Distribution of cholecystokinin forms in intestinal secretory granule subtypes

Abstract

Peptides and proteins destined to be released in response to stimuli are found in the regulated secretory pathway. Substances in this pathway are packaged into secretory granules, wherein they are often rendered osmotically inactive by complexing to an oppositely charged molecule. The complexing mechanism employed by members of the cholecystokinin (CCK) peptide family is unknown, but the heterogenous charges of CCK peptides makes it possible that different CCK peptides have different abilities to form intragranular complexes. If the number of osmotically active intragranular CCK peptides varies, corresponding variations in secretory granule density should result, and when intestinal CCK secretory granules were purified on isotonic density gradients, four granule peaks were observed.

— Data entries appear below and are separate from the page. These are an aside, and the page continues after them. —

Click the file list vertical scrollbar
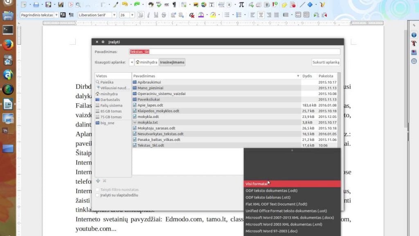Image resolution: width=419 pixels, height=236 pixels. click(339, 110)
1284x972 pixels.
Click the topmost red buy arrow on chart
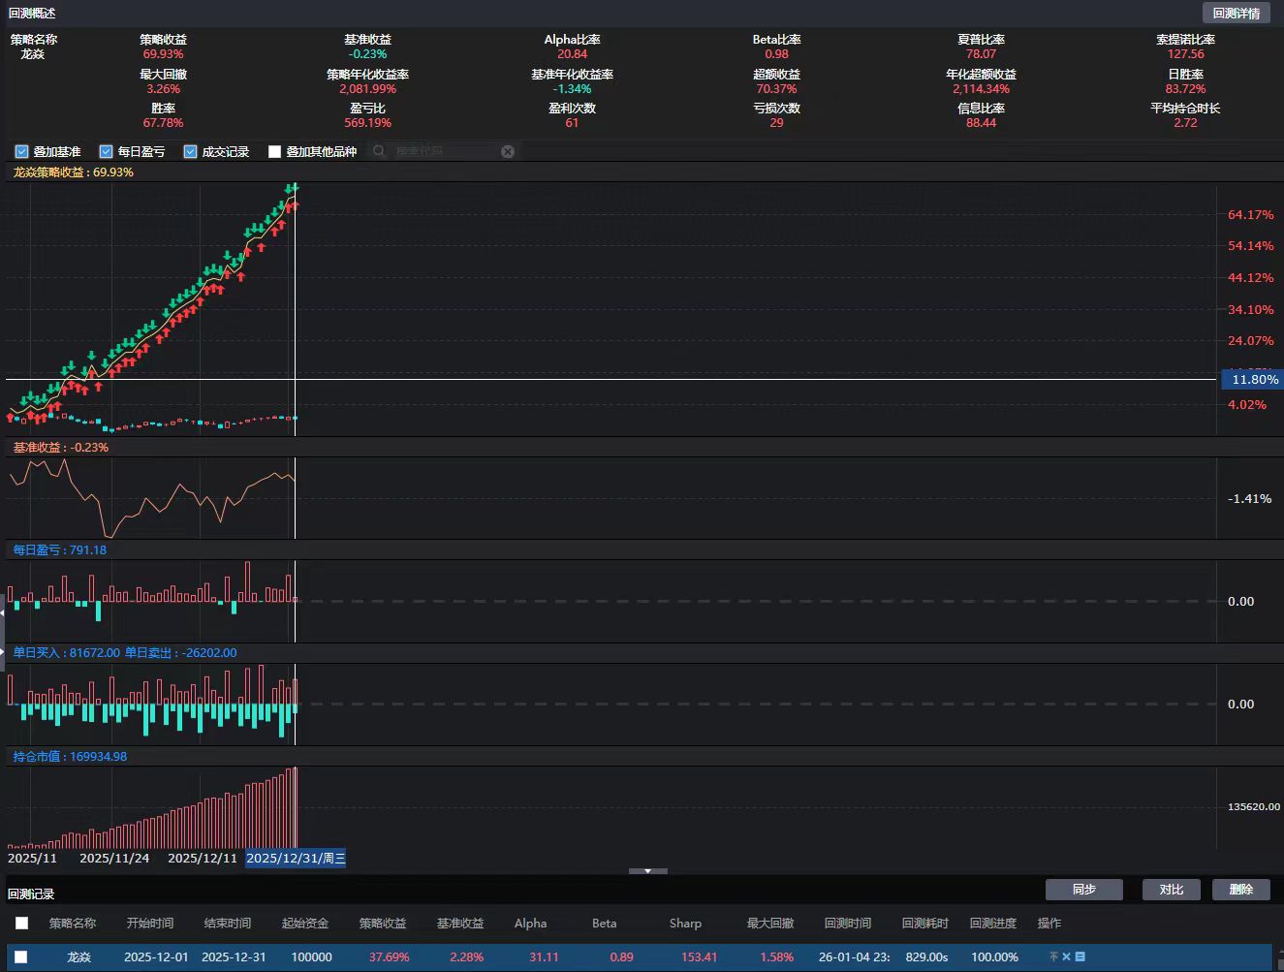point(294,204)
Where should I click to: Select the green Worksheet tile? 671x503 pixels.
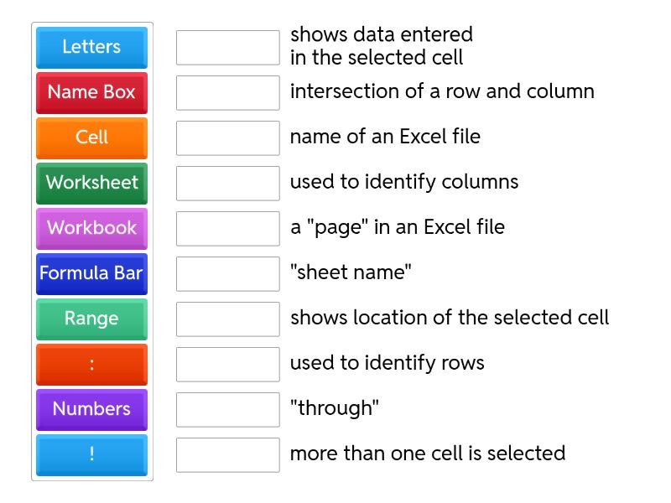coord(91,183)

Granules containing greater proportions of short CCK forms tended to have the lowest buoyant densities, suggesting that they contain a greater number of osmotically active molecules than granules of lower density and that short or all intragranular CCK forms are osmotically active. CCK secretory granules also contained novel CCK forms; in addition to previously characterized forms, granules contained a CCK form that appears to be CCK-6 and a form that could arise from cleavage of CCK-58 at position 4, 10, or 12. Because intragranular enzymes are responsible for peptide posttranslational processing, the intragranular CCK forms observed in the present study are likely to be authentic CCK-processing products. Finally, CCK sorting in intestine apparently differs from that in a rat medullary thyroid carcinoma cell line, in which CCK-22 and CCK-33 are not found in the regulated secretory pathway.